On the other side, as a parent of middle and high school students, I would like to see much more parental involvement. Right now in the school system I live in parent/teacher conferences are limited to once a year and only to one teacher on a team if the student does not need extra assistance academically. This was the first year I was unable to sit down with all of my daughter's teachers and because of that, one of the teachers was unable of some of the physical problems my daughter has had.

In conclusion, while I believe the internet to be a wonderful tool towards teacher/parent communication, I would like to see teachers at the secondary level be cautioned to use other methods as well.

Kim C. (Walden U.)'s picture
Anonymous (not verified)

I work at a public charter school created on the philosophy that parental involvement is crucial to the academic success of the student. We have a very strong parent organization, which are involved at a very deep level: from choosing curriculum to donating a set number of hours a month to some area of the schoool setting. I have several parents that choose to give their 3 hours a month to my classroom. This is wonderful for their child as well as for me. These parents do things like correcting papers, working with struggling students and planning and implementing all class parties.

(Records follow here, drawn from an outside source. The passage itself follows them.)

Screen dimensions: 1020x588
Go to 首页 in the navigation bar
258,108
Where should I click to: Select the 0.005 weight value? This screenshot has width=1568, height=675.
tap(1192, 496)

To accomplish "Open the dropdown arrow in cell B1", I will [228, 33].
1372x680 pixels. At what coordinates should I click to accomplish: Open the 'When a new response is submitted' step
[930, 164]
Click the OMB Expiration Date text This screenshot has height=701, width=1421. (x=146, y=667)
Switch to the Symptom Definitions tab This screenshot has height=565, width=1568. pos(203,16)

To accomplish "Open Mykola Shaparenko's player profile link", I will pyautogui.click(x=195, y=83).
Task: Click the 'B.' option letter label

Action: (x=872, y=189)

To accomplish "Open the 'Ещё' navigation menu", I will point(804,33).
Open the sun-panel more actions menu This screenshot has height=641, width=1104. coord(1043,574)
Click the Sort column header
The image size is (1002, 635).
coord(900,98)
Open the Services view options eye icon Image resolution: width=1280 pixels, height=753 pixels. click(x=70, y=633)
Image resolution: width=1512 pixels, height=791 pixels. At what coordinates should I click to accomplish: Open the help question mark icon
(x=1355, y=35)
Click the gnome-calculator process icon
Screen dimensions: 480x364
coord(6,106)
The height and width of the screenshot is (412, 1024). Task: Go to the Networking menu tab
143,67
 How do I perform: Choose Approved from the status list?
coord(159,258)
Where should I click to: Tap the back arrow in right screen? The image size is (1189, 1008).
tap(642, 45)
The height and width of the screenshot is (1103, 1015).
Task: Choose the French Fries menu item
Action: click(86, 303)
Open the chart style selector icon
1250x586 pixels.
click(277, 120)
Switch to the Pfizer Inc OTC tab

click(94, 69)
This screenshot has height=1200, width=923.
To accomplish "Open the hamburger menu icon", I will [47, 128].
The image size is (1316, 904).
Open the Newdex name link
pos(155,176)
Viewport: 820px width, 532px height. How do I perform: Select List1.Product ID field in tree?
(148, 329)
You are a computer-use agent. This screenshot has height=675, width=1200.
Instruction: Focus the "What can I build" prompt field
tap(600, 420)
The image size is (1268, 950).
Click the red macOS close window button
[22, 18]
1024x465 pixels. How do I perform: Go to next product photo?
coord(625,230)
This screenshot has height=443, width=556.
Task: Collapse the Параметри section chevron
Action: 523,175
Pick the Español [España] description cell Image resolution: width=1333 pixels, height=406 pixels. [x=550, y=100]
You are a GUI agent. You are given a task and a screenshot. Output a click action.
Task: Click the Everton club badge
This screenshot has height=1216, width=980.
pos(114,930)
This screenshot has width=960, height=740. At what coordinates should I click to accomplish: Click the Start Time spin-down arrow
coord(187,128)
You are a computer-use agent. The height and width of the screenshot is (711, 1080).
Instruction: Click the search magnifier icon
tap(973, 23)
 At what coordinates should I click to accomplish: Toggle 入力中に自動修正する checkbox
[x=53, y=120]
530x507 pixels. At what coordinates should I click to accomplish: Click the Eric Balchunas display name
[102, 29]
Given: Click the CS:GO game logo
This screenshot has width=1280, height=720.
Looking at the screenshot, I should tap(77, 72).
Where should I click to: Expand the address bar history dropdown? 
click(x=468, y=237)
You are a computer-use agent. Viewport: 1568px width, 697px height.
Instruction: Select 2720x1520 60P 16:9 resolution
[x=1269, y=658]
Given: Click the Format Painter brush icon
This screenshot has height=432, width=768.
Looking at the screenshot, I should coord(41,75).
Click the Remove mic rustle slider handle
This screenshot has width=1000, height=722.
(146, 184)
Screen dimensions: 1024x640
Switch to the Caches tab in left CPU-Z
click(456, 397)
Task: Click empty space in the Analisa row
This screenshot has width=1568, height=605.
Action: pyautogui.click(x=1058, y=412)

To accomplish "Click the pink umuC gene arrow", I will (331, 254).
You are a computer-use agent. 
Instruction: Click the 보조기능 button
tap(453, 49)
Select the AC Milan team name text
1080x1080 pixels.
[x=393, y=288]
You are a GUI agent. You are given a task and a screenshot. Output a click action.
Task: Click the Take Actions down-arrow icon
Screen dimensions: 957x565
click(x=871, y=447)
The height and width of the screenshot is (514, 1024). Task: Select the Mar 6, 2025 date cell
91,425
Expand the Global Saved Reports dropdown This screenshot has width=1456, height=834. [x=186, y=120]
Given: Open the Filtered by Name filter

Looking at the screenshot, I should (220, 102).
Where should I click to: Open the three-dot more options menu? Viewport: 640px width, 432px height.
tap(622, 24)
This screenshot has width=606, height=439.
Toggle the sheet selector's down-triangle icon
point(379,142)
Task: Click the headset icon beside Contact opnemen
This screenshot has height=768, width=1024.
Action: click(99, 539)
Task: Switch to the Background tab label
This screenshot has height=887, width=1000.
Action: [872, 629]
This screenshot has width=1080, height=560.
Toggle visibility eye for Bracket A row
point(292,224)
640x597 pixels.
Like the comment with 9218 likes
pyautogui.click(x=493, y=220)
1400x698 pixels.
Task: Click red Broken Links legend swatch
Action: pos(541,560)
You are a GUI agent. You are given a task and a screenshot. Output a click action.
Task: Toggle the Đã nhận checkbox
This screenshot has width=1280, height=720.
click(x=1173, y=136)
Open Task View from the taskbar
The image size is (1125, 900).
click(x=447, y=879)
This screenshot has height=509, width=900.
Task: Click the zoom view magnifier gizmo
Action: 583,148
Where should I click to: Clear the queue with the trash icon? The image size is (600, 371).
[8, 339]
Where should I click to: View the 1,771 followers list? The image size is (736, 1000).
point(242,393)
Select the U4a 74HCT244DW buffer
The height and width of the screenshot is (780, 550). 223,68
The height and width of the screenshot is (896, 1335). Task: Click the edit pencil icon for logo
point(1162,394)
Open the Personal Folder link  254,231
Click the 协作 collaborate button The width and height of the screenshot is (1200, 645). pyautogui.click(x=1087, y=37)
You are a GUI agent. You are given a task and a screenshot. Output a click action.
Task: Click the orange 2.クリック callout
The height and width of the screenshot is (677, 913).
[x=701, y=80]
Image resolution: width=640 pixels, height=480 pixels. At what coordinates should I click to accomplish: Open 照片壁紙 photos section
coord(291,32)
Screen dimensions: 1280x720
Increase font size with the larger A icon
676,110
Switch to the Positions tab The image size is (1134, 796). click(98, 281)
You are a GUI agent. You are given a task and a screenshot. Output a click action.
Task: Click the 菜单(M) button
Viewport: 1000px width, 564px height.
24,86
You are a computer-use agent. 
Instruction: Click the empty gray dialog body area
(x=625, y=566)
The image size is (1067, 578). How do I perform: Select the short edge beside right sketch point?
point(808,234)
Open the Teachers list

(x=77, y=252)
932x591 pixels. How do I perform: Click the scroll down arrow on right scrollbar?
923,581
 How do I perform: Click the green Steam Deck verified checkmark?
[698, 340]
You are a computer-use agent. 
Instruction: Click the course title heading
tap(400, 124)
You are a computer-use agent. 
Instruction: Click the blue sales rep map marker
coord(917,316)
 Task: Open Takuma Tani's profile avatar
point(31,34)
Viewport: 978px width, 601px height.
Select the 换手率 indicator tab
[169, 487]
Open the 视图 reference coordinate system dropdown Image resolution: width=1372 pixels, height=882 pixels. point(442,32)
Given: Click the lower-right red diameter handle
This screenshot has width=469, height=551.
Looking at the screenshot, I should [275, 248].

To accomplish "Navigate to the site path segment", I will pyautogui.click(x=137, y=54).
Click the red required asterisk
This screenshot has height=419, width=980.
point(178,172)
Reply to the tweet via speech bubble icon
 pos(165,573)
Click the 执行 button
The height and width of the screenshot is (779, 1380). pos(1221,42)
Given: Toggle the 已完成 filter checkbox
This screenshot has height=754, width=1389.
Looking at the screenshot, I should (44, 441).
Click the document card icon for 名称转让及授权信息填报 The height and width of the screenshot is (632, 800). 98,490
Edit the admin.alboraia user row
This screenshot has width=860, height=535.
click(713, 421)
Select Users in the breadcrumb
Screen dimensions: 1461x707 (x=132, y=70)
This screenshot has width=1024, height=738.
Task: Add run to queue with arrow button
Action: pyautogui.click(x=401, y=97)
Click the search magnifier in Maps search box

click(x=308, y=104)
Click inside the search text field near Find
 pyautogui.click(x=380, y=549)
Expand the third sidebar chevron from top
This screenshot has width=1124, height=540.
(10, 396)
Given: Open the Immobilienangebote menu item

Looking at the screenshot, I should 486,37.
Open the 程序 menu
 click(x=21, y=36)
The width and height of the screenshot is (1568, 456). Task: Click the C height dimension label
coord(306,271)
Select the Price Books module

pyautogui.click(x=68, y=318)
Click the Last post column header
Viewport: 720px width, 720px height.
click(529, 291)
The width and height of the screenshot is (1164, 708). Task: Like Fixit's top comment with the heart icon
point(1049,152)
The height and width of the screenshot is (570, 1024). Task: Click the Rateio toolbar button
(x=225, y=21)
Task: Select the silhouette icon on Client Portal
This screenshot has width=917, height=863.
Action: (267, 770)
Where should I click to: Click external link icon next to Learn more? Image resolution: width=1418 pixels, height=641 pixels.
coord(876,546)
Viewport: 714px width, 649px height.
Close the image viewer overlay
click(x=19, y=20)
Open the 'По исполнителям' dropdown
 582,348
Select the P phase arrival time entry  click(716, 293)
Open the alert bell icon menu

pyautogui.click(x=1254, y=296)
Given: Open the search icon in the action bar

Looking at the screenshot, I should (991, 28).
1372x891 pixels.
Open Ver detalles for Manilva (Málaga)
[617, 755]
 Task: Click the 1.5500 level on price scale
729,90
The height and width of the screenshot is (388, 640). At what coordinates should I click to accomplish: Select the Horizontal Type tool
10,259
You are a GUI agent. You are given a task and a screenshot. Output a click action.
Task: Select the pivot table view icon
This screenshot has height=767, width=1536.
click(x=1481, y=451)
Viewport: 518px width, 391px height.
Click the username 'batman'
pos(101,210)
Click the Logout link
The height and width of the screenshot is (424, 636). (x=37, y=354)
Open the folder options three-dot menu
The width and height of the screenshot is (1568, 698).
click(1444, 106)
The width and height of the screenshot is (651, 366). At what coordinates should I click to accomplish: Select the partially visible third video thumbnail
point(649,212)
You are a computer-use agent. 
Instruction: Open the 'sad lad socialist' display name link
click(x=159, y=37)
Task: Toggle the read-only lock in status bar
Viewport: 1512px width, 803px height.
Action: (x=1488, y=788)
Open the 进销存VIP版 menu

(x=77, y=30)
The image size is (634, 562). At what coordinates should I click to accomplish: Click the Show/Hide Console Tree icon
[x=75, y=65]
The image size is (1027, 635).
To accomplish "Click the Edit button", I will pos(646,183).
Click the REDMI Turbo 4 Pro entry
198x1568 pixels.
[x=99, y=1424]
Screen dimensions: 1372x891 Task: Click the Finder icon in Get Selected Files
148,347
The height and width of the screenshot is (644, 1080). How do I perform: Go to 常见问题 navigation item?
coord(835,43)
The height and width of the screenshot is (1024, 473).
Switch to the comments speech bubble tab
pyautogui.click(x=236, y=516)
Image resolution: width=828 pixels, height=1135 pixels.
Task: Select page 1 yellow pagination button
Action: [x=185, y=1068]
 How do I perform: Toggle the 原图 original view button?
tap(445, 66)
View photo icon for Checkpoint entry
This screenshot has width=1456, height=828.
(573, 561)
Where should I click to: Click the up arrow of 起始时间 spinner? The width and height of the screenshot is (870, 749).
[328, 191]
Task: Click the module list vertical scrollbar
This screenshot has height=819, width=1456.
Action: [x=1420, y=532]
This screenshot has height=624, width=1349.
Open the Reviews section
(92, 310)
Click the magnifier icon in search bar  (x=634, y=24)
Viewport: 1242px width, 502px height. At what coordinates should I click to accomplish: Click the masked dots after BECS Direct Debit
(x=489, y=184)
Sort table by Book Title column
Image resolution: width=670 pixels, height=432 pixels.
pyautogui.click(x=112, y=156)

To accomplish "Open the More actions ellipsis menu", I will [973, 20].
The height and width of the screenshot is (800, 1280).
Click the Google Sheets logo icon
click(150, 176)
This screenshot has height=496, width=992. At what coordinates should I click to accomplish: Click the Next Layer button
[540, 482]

I see the positive effect this has in our school on a daily basis. The relationship between student, parent, teacher, staff and administration is very strong. We are all focused on the same objective...academic success. We are an excelling school, which is the highest academic rating in the educational system in Arizona. I credit the parental involvement, as well as dedicated staff to our outstanding success.

I feel that this country would see the educational system turn around drastically if all schools had more parental support and involvement.